* **TEXT SHOWN**
Over the years we both have been in situations at various times that, if we had been so inclined, could have led to infidelity and unfaithfulness. But we communicated and risked opening our hearts to each other. Sometimes it meant one of us seeing the risk the other was in, and sometimes it meant seeing it ourselves and together working through navigating those relationships… and ending them.

We’ve each failed the other. We’ve looked out for our own interests instead of the other. We’ve had to own our wrongs, and say “I’m sorry”. And, when we could have walked away from each other, always we chose to stay and forgive, and support each other.

We’ve had crises and challenges and blessings, all blended together into a sometimes confusing mosaic. But when I step back, I see beauty, love and grace. We’ve hurt each other and been disappointed, and wondered if we’d make it through. Yet we’ve never, even in the hell of life, stopped loving. Even in our ‘fights’ – such as they tend to be with both of us not liking conflict – we have kept our love alive. (Yes, you can be angry and love someone. You can hurt deeply, and love them. And you can look at them and say “I still love you… I just can’t keep doing life this way”.)

I am, by nature – or maybe because of past experience – a hedgehog with rhino tendencies. I extend grace, and more grace, and more grace, and then something tips the building blocks neatly stacked, and it all comes tumbling down. And when it all erupts, we haven’t much choice but to stumble through the mess on the floor and work through it. Tim is, by nature, a hedgehog. That’s how we did the first ‘many’ years of marriage, as two hedgehogs – one with rhino tendencies.

Gradually we have learned (and are learning still) that if we talk about things as they happen – which we have done times since all hell broke loose nearly two years ago -things are so much better. When I’m cranky, I take inventory about what’s happening to my heart. Sometimes it’s just hormones. (Seriously! this middle-aged stuff…!)  But it’s not all bad. As my naturopath Dr. Jim Farquarson told me, it’s a time when God invites us to the past and heals a lot of stuff that we’ve ignored. (Okay. I can do that!)  Sometimes when I’m feeling hurt it is the result of a subtle little thing that I’ve decided ‘isn’t a big deal’ because I want to be mature. Many times that works and such grace is good. But sometimes, if it lingers, the best thing for me to do is to tell Tim. I’ve learned that often if I tell him, it breaks that negative power, and it’s over “just like that!” with the little things that build up and cause explosions. So we have less and less ‘Mt. St. Helen’ moments in our marriage all the time, and more peace.

Through it all, we’ve never stopped holding and loving each other. Sure, a few times there were several days of space and distance while we sorted ourselves out, but rarely did that stop us snuggling, even if in silence, and often falling asleep in each other’s arms. That intimacy of physical closeness – with or without sex – has been critical to us thriving. (Please understand, Tim has never violated me physically or sexually. Not in word, not in deed, not in an affair, and not by using pornography. This deeply impacts my trust in physical touch. He has hurt me in other ways, but not sexually. If that is your marriage, I encourage you to seek help. And, in any case, please don’t compare with us. Every story is different.)

Our closest friends have seen our struggles, and I’m thankful for that. I don’t know if we’d have survived if we had kept it all secret. (Special thanks to these closest friends who knew the battles and loved us anyway. In part it is thanks to you we survived those times and came out thriving!) I’m good with confidentiality, but I’m not good at ‘hidden things’ and ‘secrets’, so having safe places to process hurt and anger has been a lifesaver for me, and for us. Twenty-four years later, I spend my life with my best friend because we pushed through those struggles, and are pushing through still.

* **SOURCE MATERIAL**
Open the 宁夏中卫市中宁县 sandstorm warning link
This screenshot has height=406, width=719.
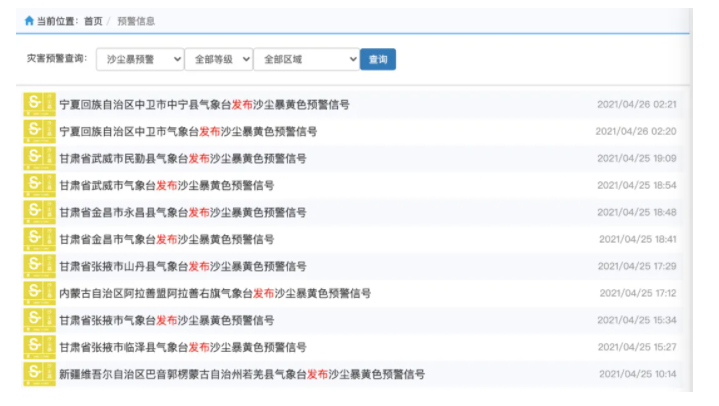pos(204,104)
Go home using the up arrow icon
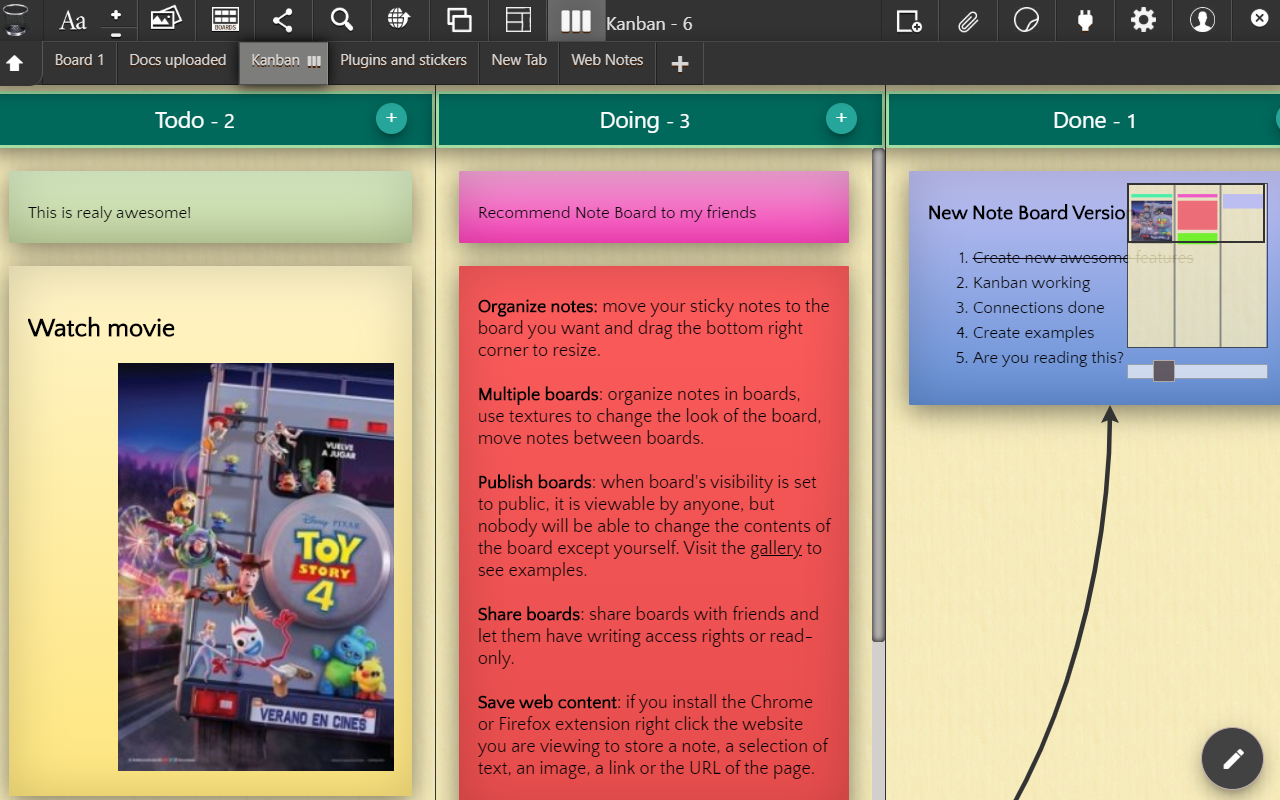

* **TASKS FOR THIS EXERCISE**
**A.** Answer from the text on marriage:
(i) By nature, what animal does the writer say Tim is?
(ii) What is the name of the writer's naturopath?
(iii) How many years later does the writer say they spend life with their best friend?
**B.** Repeat the stretch of the text on marriage from "Over the years" through "and ending them.".
The material is separate from the text on marriage.

* **RESPONSES**
**A.**
(i) A hedgehog.
(ii) Dr. Jim Farquarson.
(iii) Twenty-four years later.

**B.**
Over the years we both have been in situations at various times that, if we had been so inclined, could have led to infidelity and unfaithfulness. But we communicated and risked opening our hearts to each other. Sometimes it meant one of us seeing the risk the other was in, and sometimes it meant seeing it ourselves and together working through navigating those relationships… and ending them.